Figure 3 - Calculating Linking Number

Then take this and divide by two. You have your linking number.

If you switch which component is on the left and right, you'll get either the positive or negative of the value. This is an invariant, because, no matter how you twist or turn the knot, the linking number will stay the same.

Unsurprisingly, the linking number of the unlink and the unknot is zero. Also, it is unaffected when the Reidemeister moves (from last week's post) are implemented onto the link.

Anyways, that's it for now. Thanks for keeping up, and see you next week!



References:

Adams, Colin Conrad. The Knot Book. New York: W.H. Freeman, 1994. Print.

Bio.math.berkeley.edu,. N.p., 2016. Web. 27 Feb. 2016.

Exploring Optimal Nutrition,. "Exploring Optimal Nutrition". N.p., 2016. Web. 27 Feb. 2016.

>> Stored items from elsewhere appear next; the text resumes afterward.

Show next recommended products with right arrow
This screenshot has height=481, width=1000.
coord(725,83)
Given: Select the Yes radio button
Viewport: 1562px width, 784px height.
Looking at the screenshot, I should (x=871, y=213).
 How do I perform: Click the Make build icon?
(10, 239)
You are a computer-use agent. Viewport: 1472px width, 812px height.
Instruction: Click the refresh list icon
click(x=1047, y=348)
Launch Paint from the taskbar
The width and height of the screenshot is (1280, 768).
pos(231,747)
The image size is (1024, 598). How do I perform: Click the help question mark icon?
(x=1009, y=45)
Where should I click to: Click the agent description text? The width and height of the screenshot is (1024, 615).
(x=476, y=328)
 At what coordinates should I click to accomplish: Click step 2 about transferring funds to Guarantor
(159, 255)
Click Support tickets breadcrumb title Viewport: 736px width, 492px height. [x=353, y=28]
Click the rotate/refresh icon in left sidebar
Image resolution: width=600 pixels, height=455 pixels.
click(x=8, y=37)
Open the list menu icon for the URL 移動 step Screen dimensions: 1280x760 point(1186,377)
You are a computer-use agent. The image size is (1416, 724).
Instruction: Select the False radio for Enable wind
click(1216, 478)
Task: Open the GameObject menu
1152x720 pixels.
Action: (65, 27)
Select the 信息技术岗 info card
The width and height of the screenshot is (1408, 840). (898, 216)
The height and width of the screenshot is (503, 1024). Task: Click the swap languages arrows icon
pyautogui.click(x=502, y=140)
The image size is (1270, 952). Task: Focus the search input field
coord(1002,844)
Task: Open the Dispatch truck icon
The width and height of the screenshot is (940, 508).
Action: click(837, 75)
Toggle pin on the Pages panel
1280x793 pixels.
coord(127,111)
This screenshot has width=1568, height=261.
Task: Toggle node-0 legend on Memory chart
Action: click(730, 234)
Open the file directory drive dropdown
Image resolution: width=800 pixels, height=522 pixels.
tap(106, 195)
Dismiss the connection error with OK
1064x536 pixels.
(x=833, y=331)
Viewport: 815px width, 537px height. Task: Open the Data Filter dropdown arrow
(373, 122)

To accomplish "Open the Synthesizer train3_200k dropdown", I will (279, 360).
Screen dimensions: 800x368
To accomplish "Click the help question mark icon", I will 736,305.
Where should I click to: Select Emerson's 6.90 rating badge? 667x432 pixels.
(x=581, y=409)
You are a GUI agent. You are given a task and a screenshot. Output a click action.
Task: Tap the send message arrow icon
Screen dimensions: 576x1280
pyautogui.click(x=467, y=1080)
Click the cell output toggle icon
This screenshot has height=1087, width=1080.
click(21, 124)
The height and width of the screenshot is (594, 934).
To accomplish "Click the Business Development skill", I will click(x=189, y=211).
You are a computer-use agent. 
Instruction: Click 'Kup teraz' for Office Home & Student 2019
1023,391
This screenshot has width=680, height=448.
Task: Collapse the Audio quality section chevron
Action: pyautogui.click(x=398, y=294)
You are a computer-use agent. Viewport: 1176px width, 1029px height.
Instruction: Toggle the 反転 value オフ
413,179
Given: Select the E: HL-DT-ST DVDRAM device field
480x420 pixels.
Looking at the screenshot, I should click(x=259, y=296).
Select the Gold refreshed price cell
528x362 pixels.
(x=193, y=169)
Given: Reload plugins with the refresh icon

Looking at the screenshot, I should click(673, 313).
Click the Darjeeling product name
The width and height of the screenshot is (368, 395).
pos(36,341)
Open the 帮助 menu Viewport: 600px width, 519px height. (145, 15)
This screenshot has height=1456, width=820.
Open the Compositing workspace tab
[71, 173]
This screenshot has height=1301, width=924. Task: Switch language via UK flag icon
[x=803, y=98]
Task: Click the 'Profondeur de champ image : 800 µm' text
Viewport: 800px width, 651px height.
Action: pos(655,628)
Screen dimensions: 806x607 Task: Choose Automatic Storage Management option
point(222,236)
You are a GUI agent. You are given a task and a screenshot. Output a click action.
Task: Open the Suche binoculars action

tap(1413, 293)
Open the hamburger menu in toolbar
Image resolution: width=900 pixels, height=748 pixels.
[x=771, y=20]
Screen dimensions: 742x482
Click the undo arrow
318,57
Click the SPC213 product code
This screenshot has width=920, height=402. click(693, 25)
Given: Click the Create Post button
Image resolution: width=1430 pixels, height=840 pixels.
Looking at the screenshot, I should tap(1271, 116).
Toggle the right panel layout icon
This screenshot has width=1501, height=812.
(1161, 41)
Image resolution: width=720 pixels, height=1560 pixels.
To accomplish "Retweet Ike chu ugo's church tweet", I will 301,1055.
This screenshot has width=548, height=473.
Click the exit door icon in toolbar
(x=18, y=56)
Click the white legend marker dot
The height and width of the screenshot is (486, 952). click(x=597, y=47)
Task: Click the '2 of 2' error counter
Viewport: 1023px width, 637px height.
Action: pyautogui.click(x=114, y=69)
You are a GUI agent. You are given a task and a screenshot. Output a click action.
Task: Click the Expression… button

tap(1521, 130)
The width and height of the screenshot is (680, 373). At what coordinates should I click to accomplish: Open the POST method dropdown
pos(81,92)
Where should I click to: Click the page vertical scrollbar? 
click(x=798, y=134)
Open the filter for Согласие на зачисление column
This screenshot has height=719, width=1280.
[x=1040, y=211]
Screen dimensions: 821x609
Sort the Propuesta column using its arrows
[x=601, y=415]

Ndstudies.gov,. "3 - Venn Diagram | North Dakota Studies". N.p., 2016. Web. 27 Feb. 2016.

Upload.wikimedia.org,. N.p., 2016. Web. 27 Feb. 2016.

An Intermission, Papers, and Magnetic Fields

This is a brief intermission between the first and second "explanatory" posts of today.

My posts so far have all been about knot theory basics (getting into it, etc), so I realized it would probably be good to talk a bit about what I've been doing.

So far, in the past couple weeks, I've been finishing up on going through various knot invariants, and their properties, some of which I've posted about, and some of which I have yet to post about, in order to familiarize myself with their properties.

I will also be starting to look at a few papers on various invariants mentioned in the book I've been reading.

In additional to my project, by suggestion of my SRP mentor professor, I go to the weekly geometry seminars. They always have interesting topics, that are difficult but interesting to try to understand. Today's was on Microscopic Electromagnetism and Differential Forms. It was a derivation, using vector fields and wedge product to derive Maxwell's Equations (electric/magnetic fields, potentials, sources - all that fun stuff).

My posts will probably be mostly along the lines of explaining knot theory, with once in a while check-ins with the status of my project.

Hope you guys keep reading, and keep up with my posts!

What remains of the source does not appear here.